Directive: Find every line in the entries below that contains the word "named", and copy each of those lines. Only matches with the same upper and lower case count.

Supplied information:
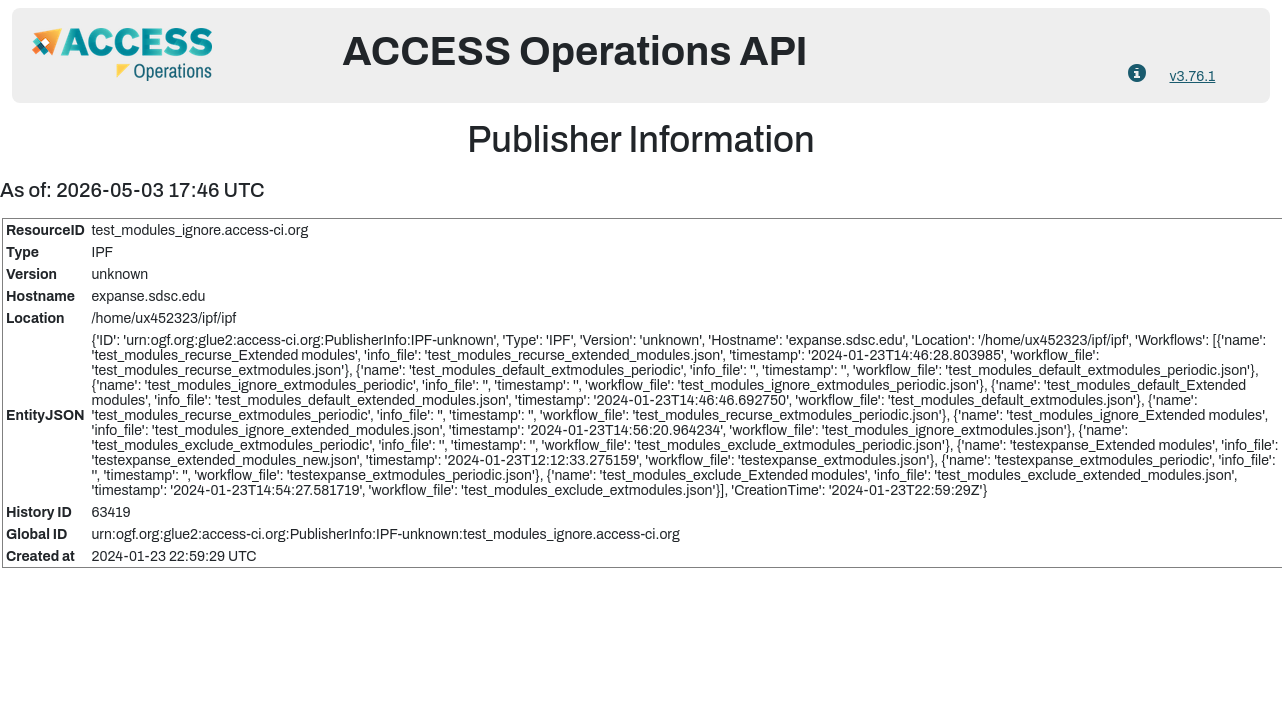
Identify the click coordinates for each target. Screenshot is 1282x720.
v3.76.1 (1192, 76)
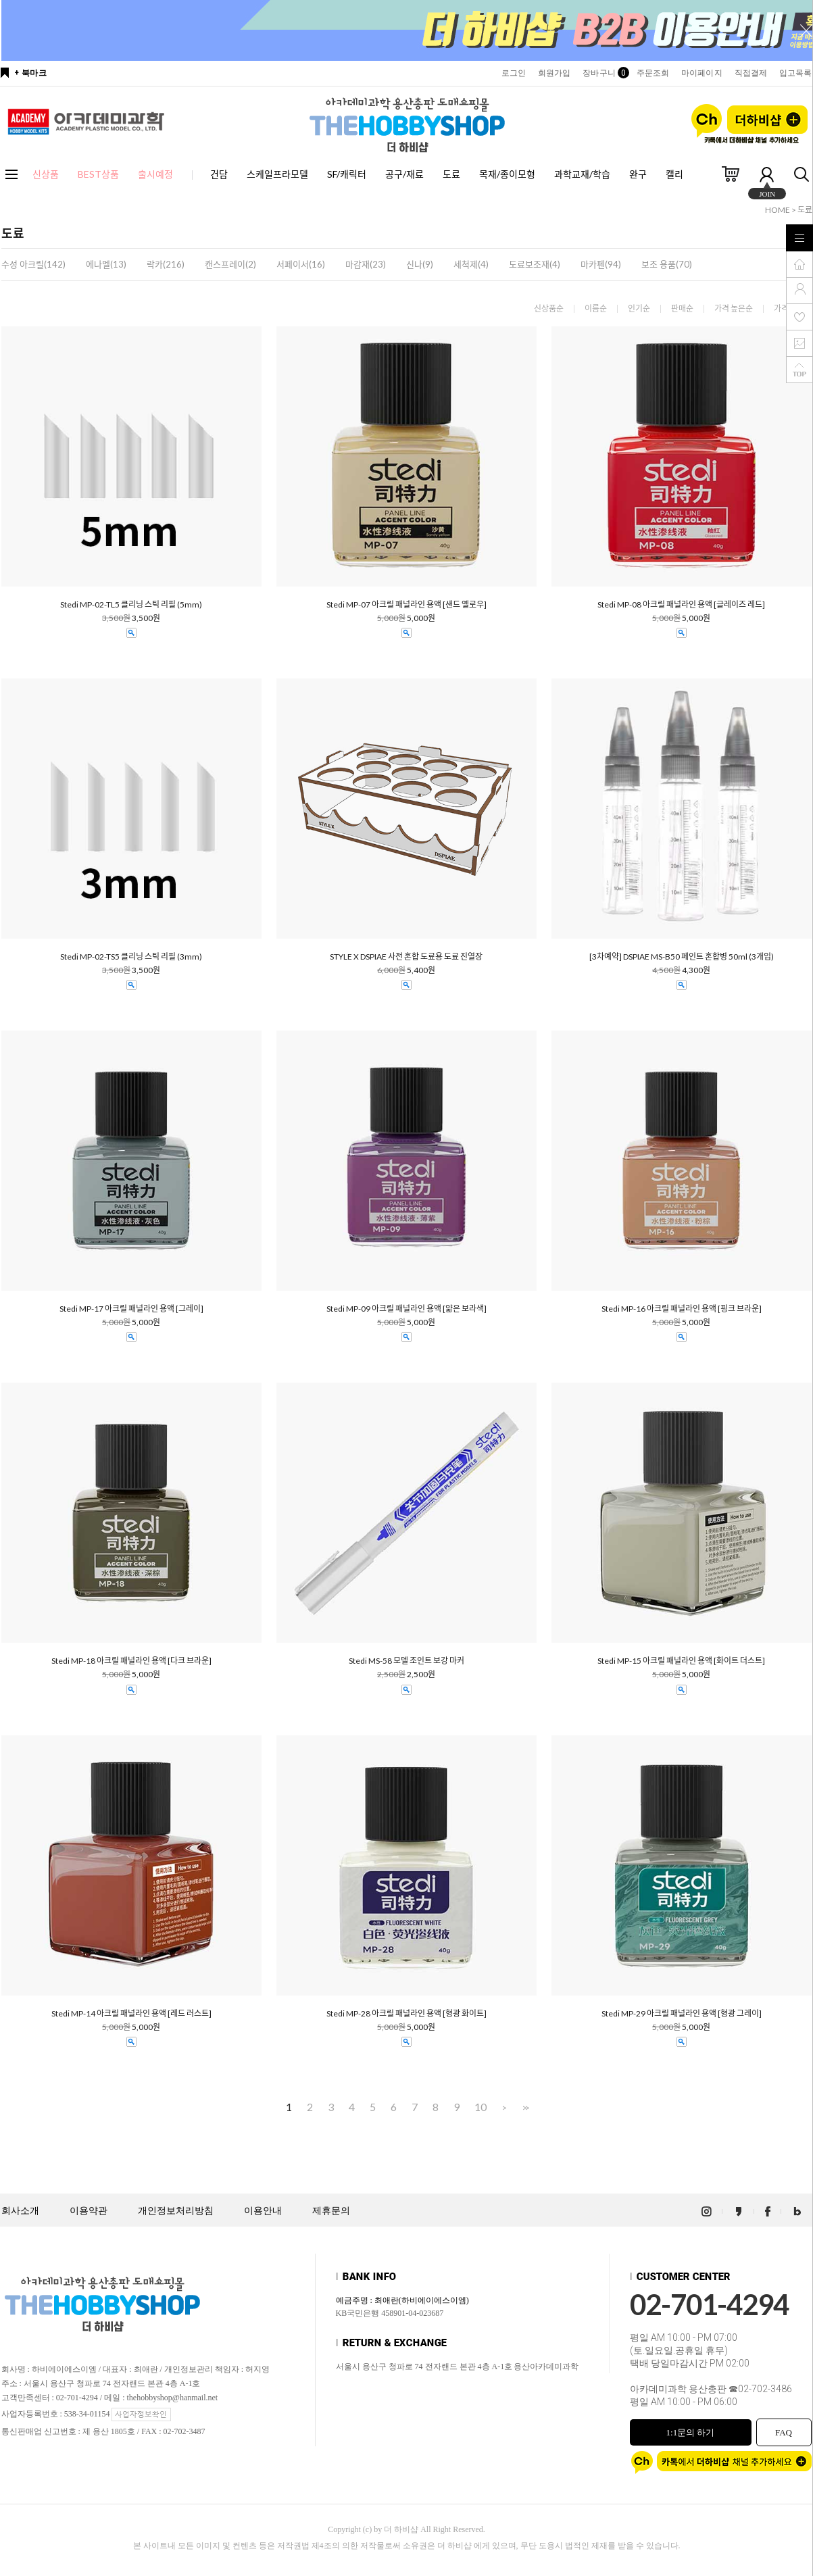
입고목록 (795, 73)
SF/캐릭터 (346, 174)
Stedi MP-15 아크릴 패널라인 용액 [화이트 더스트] (681, 1661)
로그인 (513, 73)
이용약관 (88, 2211)
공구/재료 (404, 174)
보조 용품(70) (666, 264)
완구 (638, 174)
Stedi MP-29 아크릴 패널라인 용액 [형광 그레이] (681, 2013)
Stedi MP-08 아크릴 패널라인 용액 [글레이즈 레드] (681, 605)
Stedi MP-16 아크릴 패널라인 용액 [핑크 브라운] (681, 1309)
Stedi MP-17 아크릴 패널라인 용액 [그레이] (131, 1309)
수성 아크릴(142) (33, 264)
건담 (219, 174)
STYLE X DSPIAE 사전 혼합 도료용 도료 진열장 (406, 957)
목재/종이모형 (507, 174)
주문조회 (653, 73)
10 (480, 2107)
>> (524, 2107)
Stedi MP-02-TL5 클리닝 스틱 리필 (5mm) (131, 605)
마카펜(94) (601, 264)
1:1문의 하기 (690, 2432)
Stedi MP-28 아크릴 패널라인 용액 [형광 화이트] (406, 2013)
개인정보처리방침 (176, 2211)
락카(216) (165, 264)
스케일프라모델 (277, 174)
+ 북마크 (30, 73)
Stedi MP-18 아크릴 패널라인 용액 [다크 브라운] (131, 1661)
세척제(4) (471, 264)
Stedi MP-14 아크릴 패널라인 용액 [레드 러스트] (131, 2013)
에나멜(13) (106, 264)
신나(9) (419, 264)
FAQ (783, 2432)
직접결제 (751, 73)
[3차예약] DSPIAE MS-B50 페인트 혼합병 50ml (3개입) (681, 957)
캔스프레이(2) (230, 264)
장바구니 (603, 73)
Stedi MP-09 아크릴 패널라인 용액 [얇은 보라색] (406, 1309)
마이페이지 (701, 73)
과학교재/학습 (582, 174)
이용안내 (263, 2211)
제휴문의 (331, 2211)
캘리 (674, 174)
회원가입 (554, 73)
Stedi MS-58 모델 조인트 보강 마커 (406, 1661)
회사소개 (20, 2211)
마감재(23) (365, 264)
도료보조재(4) (534, 264)
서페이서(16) (300, 264)
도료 (451, 174)
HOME (777, 210)
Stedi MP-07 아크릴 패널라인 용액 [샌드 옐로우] (406, 605)
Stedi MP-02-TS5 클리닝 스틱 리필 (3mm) (131, 957)
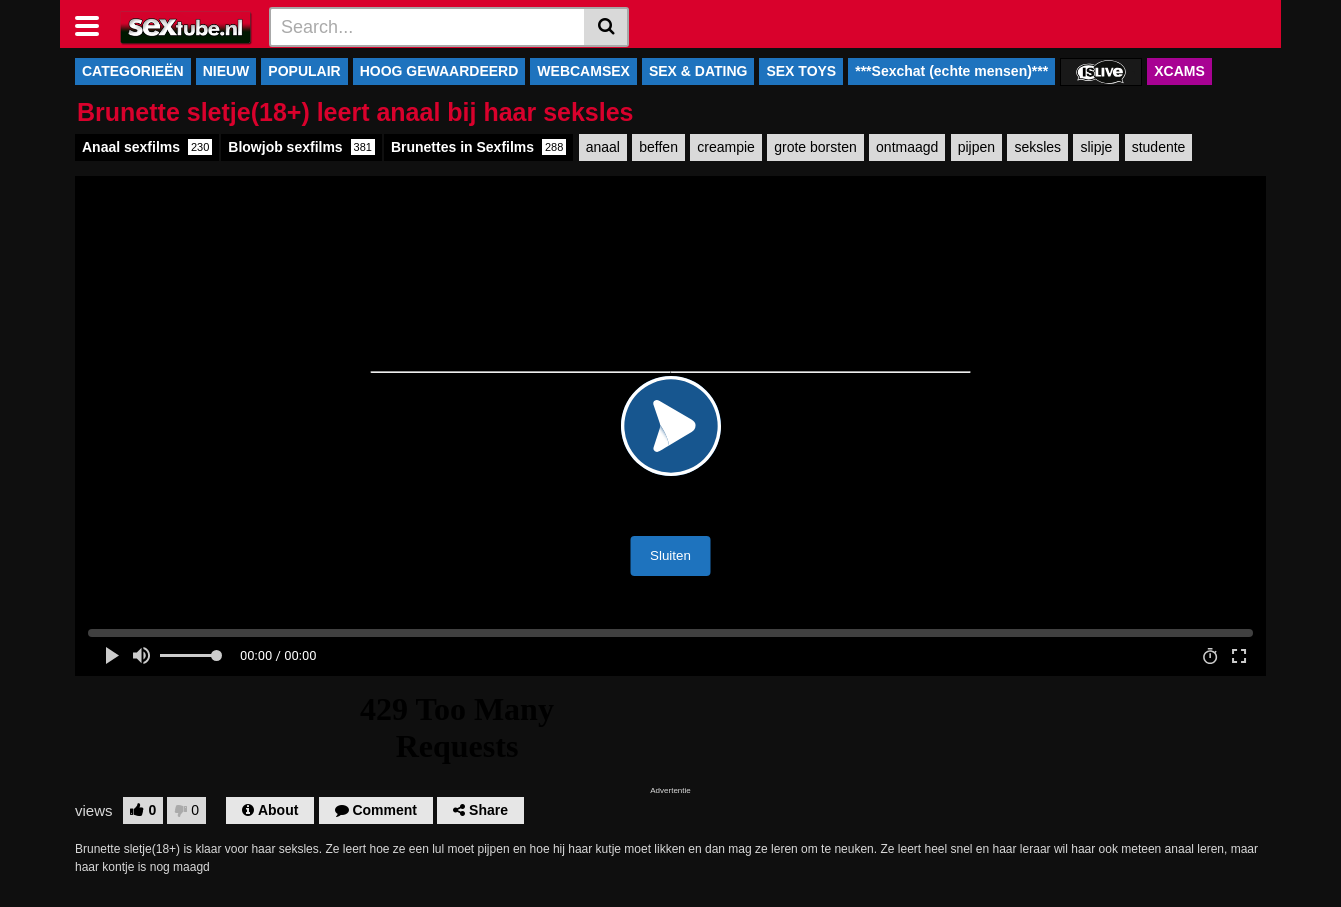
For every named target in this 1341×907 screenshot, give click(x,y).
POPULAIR (304, 71)
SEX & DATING (698, 71)
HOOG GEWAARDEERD (439, 71)
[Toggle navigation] (94, 24)
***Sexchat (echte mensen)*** (951, 71)
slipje (1096, 147)
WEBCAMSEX (583, 71)
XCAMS (1179, 71)
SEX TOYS (801, 71)
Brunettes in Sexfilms (478, 147)
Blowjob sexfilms (301, 147)
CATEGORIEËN (133, 71)
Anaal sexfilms (147, 147)
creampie (726, 147)
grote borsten (815, 147)
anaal (603, 147)
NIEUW (226, 71)
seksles (1037, 147)
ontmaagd (907, 147)
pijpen (976, 147)
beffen (658, 147)
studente (1159, 147)
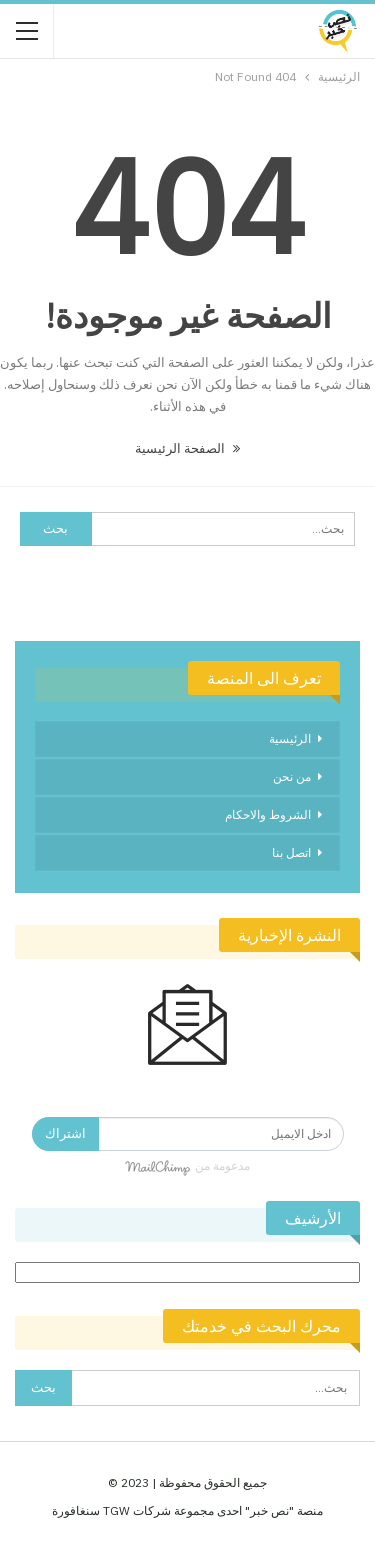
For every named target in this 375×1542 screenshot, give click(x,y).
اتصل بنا (291, 852)
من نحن (292, 776)
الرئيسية (290, 738)
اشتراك (65, 1133)
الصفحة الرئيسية (187, 448)
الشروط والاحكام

Output of the task:
For every named target in this 1341×907 screenshot, give click(x,y).
For every named target in this 375×1542 screenshot, give click(x,y).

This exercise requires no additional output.